[BEGIN MATERIALS PROVIDED]

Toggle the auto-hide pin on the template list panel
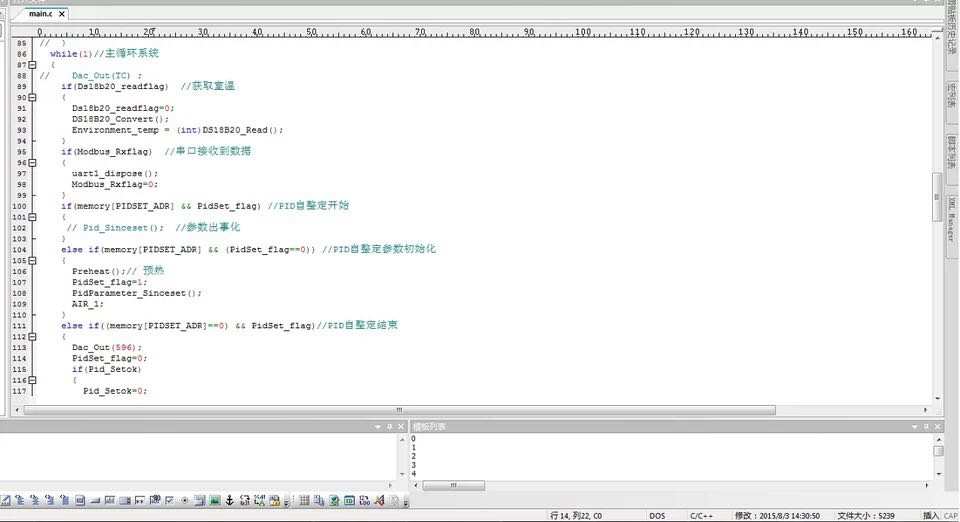The height and width of the screenshot is (522, 960). coord(926,426)
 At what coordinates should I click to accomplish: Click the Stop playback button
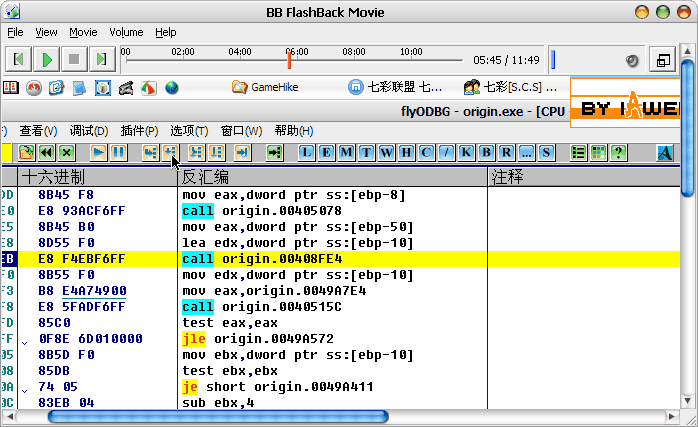[74, 60]
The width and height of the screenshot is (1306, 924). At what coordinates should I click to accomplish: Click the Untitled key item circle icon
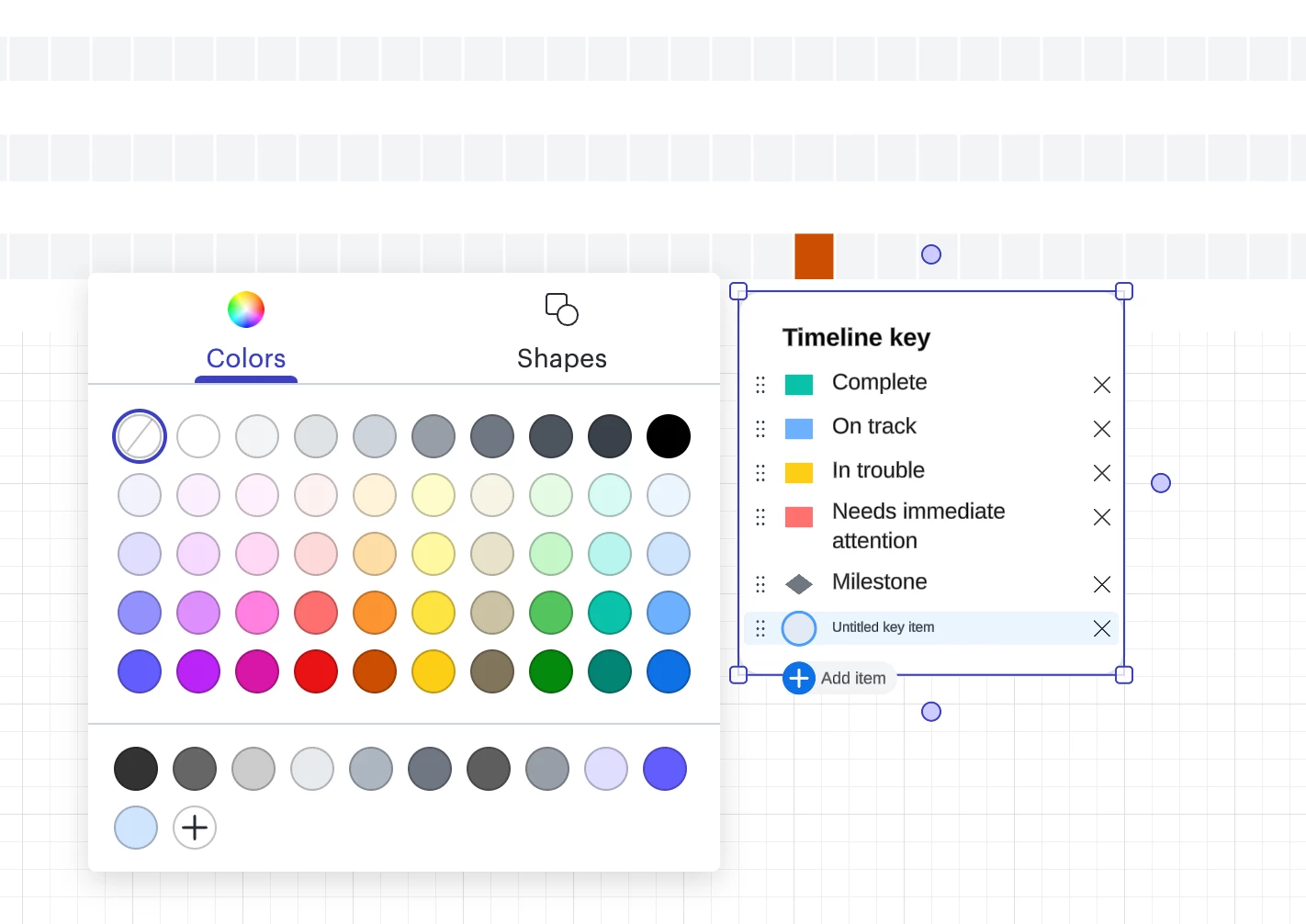coord(799,628)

[END MATERIALS PROVIDED]

TASK DESCRIPTION:
Pull out every line of the listing above that contains the string "Click".

RESPONSE:
 At what coordinates should I click to accomplish: Click the Stop playback button
The width and height of the screenshot is (1306, 924). At what coordinates should I click to accomplish: Click the Untitled key item circle icon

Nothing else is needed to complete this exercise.